Asia-Pacific: Sustainable Fishing for Climate Resilience
Nowhere in the world is as dependent on healthy fisheries as the Asian Pacific. In Kolono Bay, BMU delegates discussed with locals and experts from Rare how to make fishing more sustainable and protect coastal ecosystems to secure food and economic security across the region.
In August 2019, Germany's Federal Ministry for the Environment, Nature Conservation and Nuclear Safety (BMU) delegation led by Mr. Norbert Gorißen, Deputy Director General and Head of Directorate, International Policy (IK) and Mr. Philipp Behrens, Head of Division International Climate Initiative (IKI) and representatives from the German Embassy and the Deutsche Gesellschaft für Internationale Zusammenarbeit (GIZ) GmbH visited a Rare project site in Kolono Bay, a relatively small embayment with coral reefs and fishing villages in Southeast Sulawesi Province.
Sparking Change Across Communities and Provinces
The visit was an opportunity for BMU to witness first-hand how Germany's development assistance is building the resilience of fishing-dependent communities in the province that are vulnerable to climate change. IKI is a key element in Germany's climate financing and funding commitments to the Convention on Biological Diversity (CBD). Rare, through the Fishing for Climate Resilience project, is helping translate these commitments into action and sparking change in the community and beyond. Paula Caballero, Rare's Managing Director for Climate Change, who joined the delegation, echoes this thinking. "Governments cannot do it alone. We need to make climate change everyone's business. We need a fuller, bottom-up approach where we incentivize individuals, communities, the private sector, and others to make climate change their business."
The delegation heard from communities of Kolono Bay about positive changes that stemmed from Rare's past work, which BMU-IKI supported, to advance community-led approaches to coastal fisheries management.
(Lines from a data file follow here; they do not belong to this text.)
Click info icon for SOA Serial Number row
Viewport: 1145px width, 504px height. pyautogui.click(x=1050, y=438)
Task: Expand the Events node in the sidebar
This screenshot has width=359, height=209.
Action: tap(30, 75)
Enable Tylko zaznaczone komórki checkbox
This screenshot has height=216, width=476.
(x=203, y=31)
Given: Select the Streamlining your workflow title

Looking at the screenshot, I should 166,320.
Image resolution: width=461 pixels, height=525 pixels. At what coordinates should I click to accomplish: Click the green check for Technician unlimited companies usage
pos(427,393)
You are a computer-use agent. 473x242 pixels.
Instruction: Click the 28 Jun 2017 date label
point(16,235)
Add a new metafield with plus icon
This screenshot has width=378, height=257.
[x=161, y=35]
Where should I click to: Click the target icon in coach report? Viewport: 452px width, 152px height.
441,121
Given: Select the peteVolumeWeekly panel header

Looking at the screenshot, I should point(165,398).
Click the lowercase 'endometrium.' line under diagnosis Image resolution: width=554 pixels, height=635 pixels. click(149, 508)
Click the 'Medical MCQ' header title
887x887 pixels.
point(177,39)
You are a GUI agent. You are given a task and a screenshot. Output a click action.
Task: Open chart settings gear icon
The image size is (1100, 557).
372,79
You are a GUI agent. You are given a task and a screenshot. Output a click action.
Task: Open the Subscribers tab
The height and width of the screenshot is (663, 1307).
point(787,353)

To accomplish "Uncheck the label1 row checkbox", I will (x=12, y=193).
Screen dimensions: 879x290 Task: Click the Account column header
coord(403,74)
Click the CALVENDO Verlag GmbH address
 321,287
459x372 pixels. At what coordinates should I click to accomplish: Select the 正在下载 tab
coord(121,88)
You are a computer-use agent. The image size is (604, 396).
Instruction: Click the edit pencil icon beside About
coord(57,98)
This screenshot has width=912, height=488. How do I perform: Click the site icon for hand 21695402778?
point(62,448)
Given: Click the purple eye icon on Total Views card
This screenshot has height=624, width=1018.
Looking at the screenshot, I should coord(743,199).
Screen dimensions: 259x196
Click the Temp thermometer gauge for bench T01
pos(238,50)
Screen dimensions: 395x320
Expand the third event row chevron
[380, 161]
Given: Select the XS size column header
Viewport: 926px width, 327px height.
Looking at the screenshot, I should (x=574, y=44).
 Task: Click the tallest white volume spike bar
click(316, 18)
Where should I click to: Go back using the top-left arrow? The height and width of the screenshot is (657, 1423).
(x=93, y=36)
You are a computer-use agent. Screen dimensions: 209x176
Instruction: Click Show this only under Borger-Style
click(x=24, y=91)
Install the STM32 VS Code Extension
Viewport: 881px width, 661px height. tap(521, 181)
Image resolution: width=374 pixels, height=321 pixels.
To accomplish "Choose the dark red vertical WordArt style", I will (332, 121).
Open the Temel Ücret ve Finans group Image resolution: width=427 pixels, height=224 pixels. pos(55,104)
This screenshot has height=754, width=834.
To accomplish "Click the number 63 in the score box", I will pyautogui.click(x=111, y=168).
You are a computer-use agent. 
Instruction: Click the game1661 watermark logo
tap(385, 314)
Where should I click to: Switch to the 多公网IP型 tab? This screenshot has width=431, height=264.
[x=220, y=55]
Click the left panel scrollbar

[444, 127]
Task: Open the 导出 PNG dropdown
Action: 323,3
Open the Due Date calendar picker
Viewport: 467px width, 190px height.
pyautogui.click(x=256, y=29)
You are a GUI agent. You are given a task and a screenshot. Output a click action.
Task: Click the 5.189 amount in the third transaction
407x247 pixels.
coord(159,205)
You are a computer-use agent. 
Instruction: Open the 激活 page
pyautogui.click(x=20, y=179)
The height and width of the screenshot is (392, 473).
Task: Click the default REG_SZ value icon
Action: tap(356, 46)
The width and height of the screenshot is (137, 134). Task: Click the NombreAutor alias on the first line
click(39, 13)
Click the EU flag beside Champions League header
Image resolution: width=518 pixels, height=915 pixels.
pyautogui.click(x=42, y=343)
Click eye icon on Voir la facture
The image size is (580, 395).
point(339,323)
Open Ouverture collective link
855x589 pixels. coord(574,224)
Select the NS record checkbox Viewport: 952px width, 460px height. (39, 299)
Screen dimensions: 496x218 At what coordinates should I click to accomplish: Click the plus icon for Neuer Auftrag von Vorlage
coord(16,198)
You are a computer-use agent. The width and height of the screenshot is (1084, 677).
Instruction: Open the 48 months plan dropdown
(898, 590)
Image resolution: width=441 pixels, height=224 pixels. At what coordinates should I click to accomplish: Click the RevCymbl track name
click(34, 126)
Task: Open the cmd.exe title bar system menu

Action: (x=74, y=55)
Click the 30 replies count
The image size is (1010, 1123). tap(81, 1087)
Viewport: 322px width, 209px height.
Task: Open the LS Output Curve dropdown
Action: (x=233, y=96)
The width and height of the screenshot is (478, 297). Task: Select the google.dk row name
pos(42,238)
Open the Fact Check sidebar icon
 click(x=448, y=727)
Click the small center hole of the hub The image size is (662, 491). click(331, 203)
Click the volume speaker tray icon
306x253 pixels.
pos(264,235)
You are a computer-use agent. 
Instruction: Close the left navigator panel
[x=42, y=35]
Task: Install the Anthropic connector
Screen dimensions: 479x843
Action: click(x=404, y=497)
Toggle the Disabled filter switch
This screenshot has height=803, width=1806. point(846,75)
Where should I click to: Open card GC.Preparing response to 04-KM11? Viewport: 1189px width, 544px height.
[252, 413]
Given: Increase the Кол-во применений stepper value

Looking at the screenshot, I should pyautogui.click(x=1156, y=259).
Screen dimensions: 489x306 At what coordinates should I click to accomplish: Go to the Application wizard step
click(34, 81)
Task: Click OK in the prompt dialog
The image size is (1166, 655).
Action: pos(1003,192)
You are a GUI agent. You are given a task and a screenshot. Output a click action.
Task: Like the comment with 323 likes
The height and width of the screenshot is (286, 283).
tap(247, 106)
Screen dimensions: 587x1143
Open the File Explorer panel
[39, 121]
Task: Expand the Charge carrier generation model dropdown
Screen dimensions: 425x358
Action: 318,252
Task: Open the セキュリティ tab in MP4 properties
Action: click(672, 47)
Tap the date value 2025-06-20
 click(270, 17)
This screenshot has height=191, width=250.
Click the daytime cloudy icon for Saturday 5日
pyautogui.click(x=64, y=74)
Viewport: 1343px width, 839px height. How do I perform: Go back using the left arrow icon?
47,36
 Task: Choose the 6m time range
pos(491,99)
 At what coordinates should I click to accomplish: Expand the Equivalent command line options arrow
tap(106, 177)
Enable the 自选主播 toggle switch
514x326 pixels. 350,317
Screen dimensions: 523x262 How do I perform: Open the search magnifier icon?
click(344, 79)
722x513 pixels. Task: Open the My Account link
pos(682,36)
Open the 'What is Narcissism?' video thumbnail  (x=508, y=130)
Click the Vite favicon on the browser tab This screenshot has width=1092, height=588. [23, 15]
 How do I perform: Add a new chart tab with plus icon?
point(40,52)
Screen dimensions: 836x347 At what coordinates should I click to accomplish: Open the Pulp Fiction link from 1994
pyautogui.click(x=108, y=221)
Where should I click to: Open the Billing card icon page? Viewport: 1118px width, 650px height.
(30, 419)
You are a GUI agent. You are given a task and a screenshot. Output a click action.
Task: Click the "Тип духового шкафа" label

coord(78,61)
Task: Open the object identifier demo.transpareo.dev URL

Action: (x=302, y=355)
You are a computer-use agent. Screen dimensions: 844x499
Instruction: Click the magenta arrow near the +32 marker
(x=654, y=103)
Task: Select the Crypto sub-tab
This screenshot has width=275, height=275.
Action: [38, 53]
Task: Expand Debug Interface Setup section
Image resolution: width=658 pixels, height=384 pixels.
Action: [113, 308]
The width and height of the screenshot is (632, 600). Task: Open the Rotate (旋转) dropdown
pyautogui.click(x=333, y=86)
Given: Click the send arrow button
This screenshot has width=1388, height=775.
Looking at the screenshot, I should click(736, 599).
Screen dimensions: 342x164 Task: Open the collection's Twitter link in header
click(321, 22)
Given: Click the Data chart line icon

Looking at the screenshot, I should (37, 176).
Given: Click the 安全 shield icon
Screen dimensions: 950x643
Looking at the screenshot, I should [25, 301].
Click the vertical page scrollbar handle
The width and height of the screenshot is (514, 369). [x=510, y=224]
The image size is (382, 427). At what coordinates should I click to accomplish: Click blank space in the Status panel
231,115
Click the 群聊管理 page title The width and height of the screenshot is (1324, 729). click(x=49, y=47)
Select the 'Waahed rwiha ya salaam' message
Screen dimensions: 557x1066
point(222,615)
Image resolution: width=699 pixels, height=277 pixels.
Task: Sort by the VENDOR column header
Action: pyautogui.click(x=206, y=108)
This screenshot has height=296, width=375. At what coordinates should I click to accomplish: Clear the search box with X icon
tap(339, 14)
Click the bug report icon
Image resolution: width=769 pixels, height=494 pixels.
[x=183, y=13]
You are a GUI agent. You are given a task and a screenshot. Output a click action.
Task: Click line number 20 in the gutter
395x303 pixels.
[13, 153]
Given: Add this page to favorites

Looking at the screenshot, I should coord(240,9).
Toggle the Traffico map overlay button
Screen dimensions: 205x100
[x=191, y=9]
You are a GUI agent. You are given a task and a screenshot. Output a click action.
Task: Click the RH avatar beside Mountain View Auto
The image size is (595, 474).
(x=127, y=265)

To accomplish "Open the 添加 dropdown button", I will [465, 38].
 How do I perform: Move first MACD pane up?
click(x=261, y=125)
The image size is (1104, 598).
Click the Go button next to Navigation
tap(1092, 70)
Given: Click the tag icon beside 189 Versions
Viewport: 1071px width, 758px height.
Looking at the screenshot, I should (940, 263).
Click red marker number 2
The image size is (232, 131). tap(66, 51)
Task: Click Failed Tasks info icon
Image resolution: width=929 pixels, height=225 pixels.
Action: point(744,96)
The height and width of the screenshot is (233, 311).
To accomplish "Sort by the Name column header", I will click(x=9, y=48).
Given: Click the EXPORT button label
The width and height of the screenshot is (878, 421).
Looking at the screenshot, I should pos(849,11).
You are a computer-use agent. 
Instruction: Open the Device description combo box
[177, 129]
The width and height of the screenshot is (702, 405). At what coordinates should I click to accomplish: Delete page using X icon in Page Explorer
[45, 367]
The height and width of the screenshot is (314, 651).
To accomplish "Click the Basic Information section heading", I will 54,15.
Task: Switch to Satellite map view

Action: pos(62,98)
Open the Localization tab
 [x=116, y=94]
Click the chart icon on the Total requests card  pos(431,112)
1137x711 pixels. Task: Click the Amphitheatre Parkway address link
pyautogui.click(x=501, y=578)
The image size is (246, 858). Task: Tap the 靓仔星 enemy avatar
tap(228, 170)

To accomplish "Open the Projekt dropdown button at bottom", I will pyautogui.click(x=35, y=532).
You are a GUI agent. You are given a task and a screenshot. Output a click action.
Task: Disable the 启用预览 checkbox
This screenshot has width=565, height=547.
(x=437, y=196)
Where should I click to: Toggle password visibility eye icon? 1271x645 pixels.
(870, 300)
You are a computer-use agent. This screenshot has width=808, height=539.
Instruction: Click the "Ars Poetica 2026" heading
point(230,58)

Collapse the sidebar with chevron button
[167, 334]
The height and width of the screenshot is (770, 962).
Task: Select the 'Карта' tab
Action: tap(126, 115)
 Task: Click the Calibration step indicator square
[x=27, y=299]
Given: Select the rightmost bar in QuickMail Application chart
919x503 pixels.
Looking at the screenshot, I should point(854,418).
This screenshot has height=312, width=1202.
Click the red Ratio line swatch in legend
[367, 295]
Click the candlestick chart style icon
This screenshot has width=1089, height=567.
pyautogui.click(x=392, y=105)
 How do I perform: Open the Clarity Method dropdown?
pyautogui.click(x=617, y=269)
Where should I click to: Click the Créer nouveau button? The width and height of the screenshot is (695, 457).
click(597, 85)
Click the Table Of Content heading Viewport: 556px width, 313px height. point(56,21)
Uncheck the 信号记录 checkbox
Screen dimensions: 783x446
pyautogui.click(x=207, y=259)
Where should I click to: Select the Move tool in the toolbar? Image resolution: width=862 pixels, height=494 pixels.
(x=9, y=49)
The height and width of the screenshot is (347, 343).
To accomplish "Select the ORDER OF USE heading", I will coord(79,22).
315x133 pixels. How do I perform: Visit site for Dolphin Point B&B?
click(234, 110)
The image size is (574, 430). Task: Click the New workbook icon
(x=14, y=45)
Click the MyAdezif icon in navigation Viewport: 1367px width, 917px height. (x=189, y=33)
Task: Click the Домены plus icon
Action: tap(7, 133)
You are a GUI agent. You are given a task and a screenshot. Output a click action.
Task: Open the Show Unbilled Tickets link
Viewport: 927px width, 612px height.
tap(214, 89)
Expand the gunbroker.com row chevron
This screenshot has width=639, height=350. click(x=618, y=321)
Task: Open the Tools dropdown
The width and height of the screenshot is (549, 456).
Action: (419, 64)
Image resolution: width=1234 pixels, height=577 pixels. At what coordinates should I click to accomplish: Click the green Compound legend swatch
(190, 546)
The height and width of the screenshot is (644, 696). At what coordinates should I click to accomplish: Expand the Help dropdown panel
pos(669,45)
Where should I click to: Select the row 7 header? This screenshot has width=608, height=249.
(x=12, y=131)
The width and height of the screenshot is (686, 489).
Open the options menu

Over 10% of its 3,000 people are fishers, most of whom are engaged in small-scale fishing. Mr. Mabrur, leader of the Kolono Bay Care for the Sea Forum (a management body established with Rare's support in 2017 as a joint agreement among five villages), recalled how different their lives were 15 years ago. "We had to travel farther out to sea for less fish. We were unaware of how much damage we were inflicting on our lives and resources." According to Mr. Mabrur, Rare helped the Kolono Bay communities understand how their existence is intrinsically dependent on their resources, realize the value of collective action, establish exclusive fishing zones and the rights to access them, and build their capacities to manage their resources. To Mr. Mabrur, having the authority to create and implement their management plan to sustain these areas is having control over their future. "It was an empowering process," he said.
A Kolono Bay women's group also shared their related challenges and experiences working with Rare to improve their lives and protect their marine habitats. They reported having to avoid consuming fish caught in the bay because of the dynamite used to catch fish and facing more time away from their husbands, who were forced to sail farther to catch fish.
"Our lives are different now from 15 years ago. Our income has increased, and we are not afraid anymore to eat the fish our husbands catch from the bay because we know these are not contaminated." The delegation also met with heads of Southeast Sulawesi's provincial government authorities. Mr. Ali Mazi, Governor of Southeast Sulawesi Province, committed to making provincial fisheries governance climate-smart by including EbA in provincial plans and policies, and embracing Rare's integrated approach to EbA.
Committing to and Replicating That Change Across Boundaries
Such stories are reminders that community-led and nature-based solutions such as EbA - that work at the local level and can be scaled and replicated elsewhere - are the keys to fulfilling national and global commitments to combat climate change. Replicating the work across networks of communities will advance a movement of climate-conscious fisheries management that makes its way from community-based management into national climate and development strategies and plans. This project will allow Rare to continue working with coastal communities and local leaders in Asia-Pacific to mainstream climate considerations into plans for sustainable fisheries management while increasing adaptive capacity on the ground.